Penulis: Mahfud Ridwan  •  Selasa, 26 Mei 2026 | 15:07:01 WIB
Suhu 34,8°C tercatat di Kebun Raya Kew, London, pecahkan rekor suhu tertinggi bulan Mei.

JAWA TENGAH — Badan Meteorologi Inggris, Met Office, mencatat suhu 34,8 derajat Celsius di Kebun Raya Kew, London Barat Daya, pada Senin (25/5) waktu setempat. Angka itu memecahkan rekor suhu tertinggi bulan Mei sebelumnya dengan selisih dua derajat Celsius. "Panas seperti ini akan luar biasa di Inggris bahkan di pertengahan musim panas, apalagi di bulan Mei," tulis Met Office melalui akun X resminya, dikutip Selasa (26/5).

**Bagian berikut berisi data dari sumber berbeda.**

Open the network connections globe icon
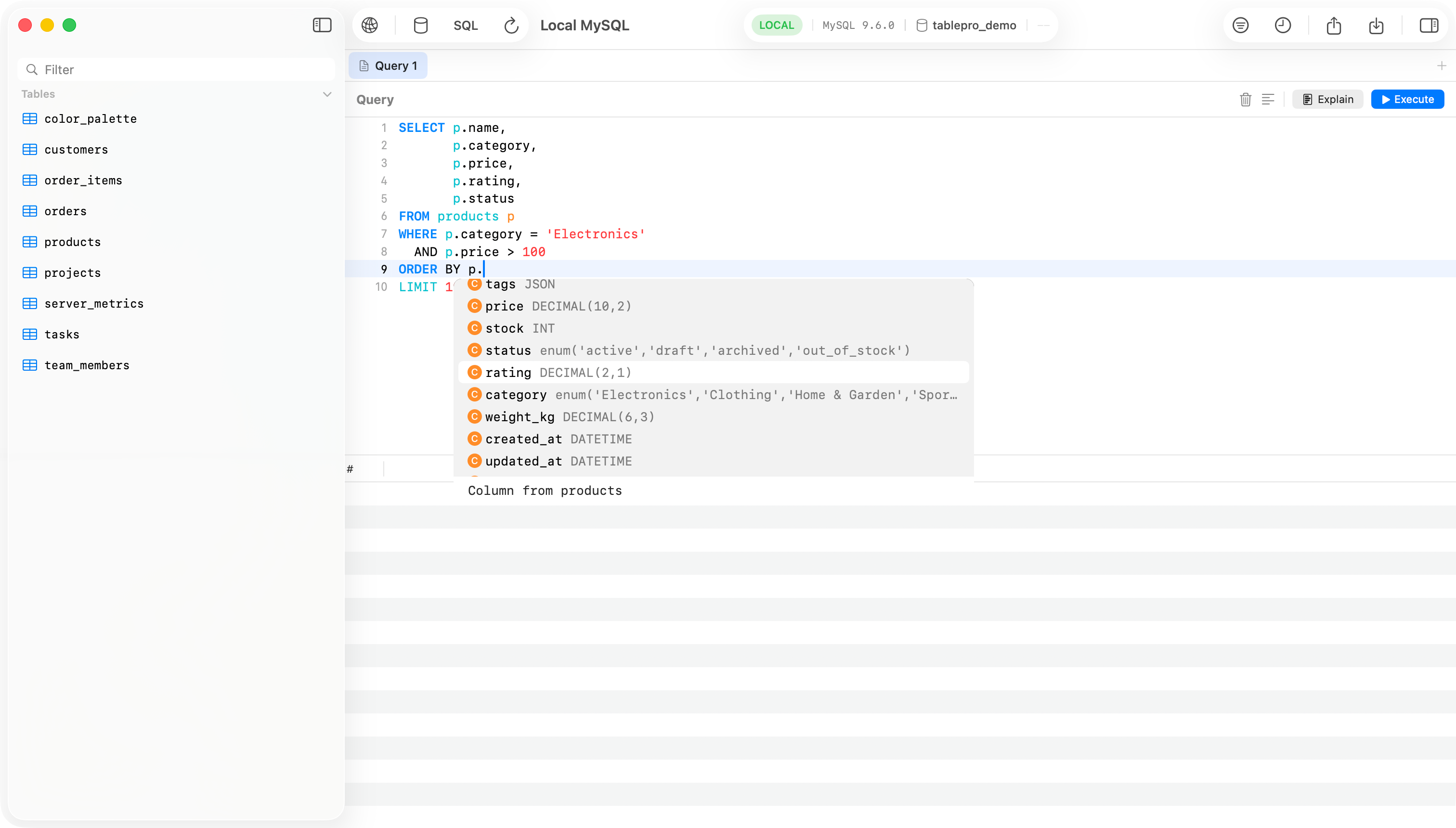This screenshot has width=1456, height=828. tap(370, 25)
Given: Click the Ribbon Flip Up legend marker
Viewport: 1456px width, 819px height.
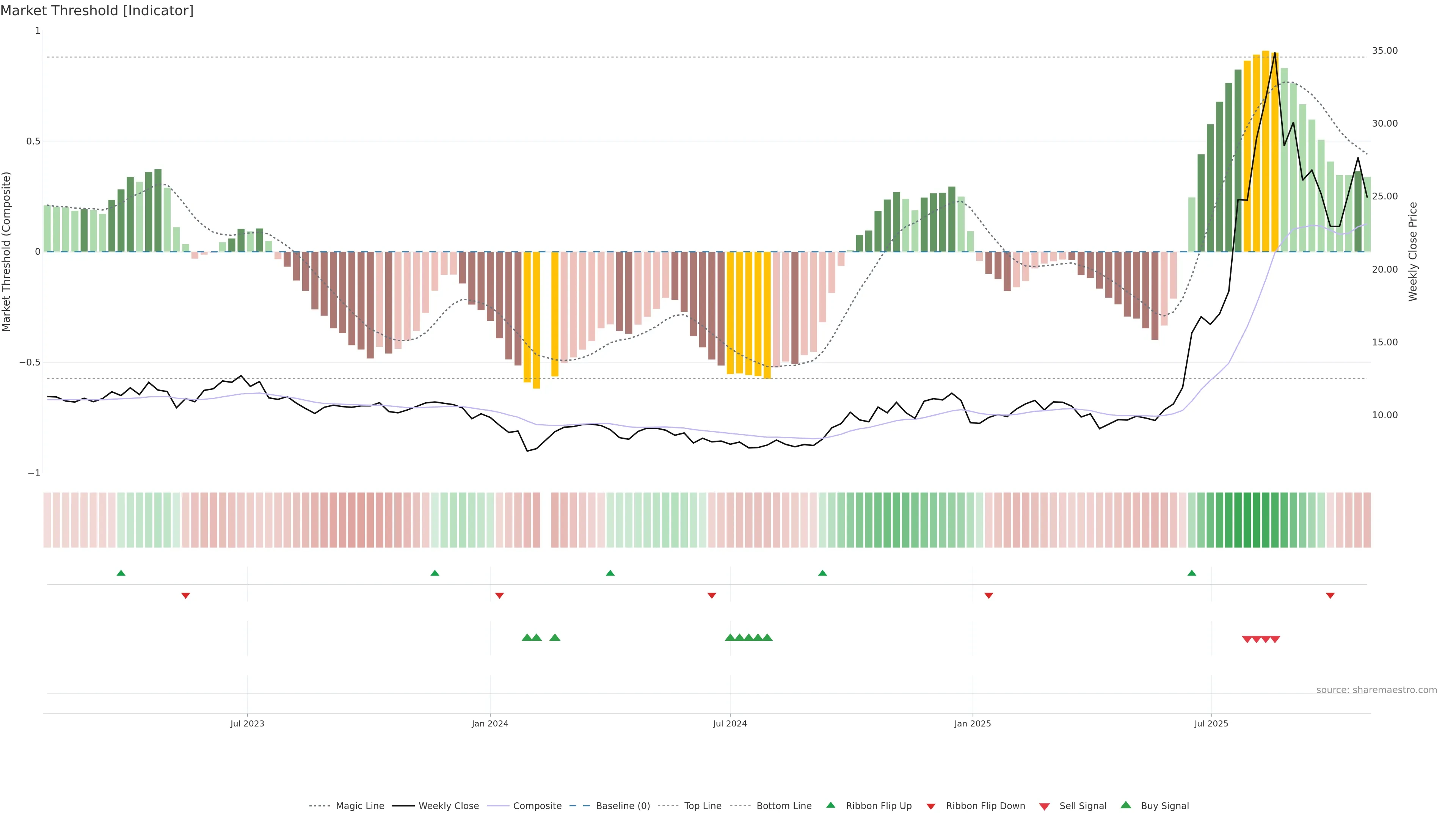Looking at the screenshot, I should (830, 805).
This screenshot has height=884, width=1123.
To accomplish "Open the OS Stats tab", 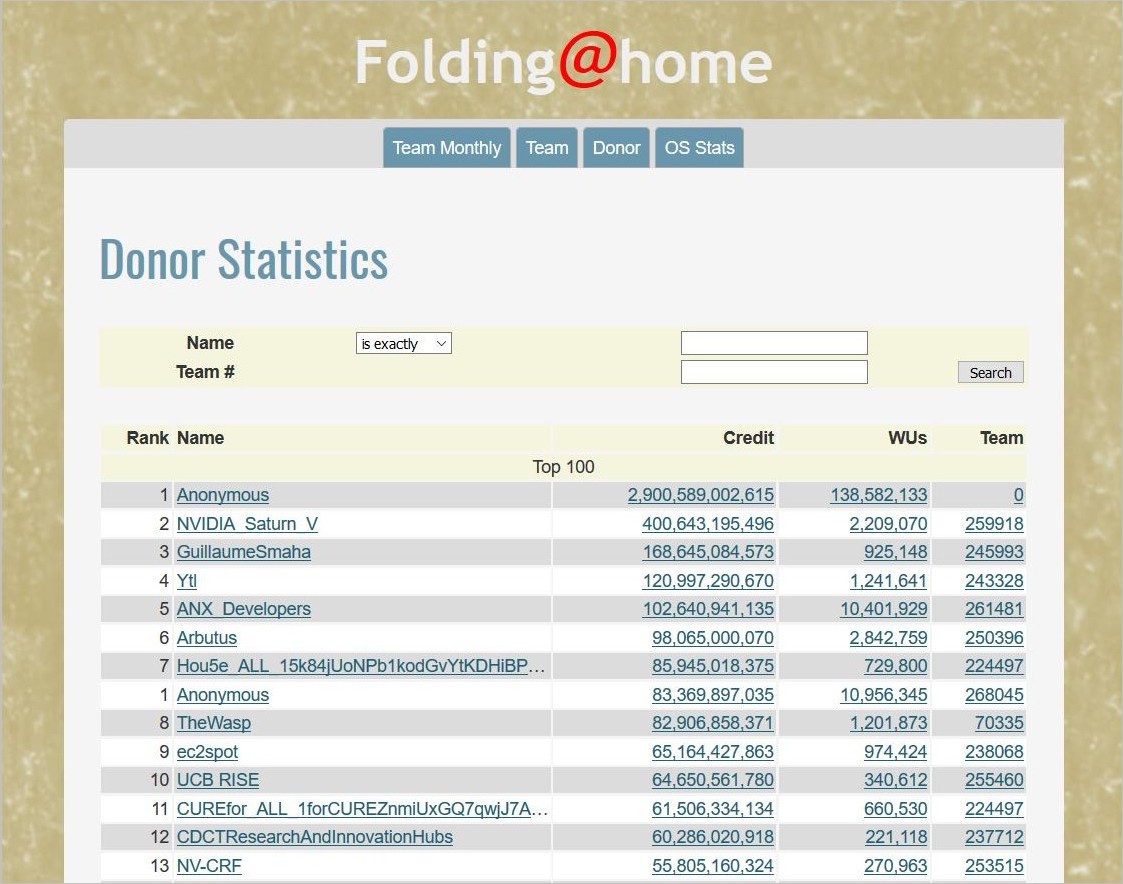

Fenomena heat dome membuat udara panas dari Afrika Utara terperangkap di bawah tekanan tinggi di Eropa Barat. Ilmuwan iklim menilai perubahan iklim akibat aktivitas manusia membuat cuaca ekstrem seperti gelombang panas, banjir, dan kekeringan menjadi semakin sering dan intens.

Prancis: Delapan Wilayah Barat Masuk Status Waspada

Di Prancis, badan cuaca Meteo-France melaporkan puluhan rekor suhu pecah di berbagai kota. Delapan wilayah barat Prancis kini berada dalam status peringatan gelombang panas. Kota Bergerac mencatat suhu tertinggi 34,7 derajat Celsius, sementara Nantes dan Angers juga mengalami suhu mendekati level tersebut.

Meteo-France memperkirakan suhu 32-35 derajat Celsius akan melanda sebagian besar wilayah barat Prancis. Di wilayah selatan, suhu bahkan dapat mencapai 36-37 derajat Celsius. Kondisi ini diperkirakan masih akan berlangsung dalam beberapa hari ke depan.

Eropa Kembali Terhajar Cuaca Ekstrem

Gelombang panas ini menjadi pukulan baru bagi Eropa setelah kawasan tersebut berulang kali diterjang cuaca ekstrem. Sebelumnya, banjir besar melanda Jerman dan Belgia pada 2021, disusul kekeringan panjang yang melumpuhkan sektor pertanian dan transportasi sungai di beberapa negara pada 2022 dan 2023.

Para ilmuwan memperingatkan bahwa tanpa pengurangan emisi gas rumah kaca secara signifikan, fenomena seperti ini akan semakin sering terjadi. Suhu yang biasanya baru muncul saat puncak musim panas kini bisa terjadi lebih awal, mengancam infrastruktur, kesehatan masyarakat, dan pasokan pangan di kawasan tersebut.

Reporter: Mahfud Ridwan
Sumber: cnbcindonesia.com This article was automatically rewritten by AI based on the source above without altering the facts of the original article.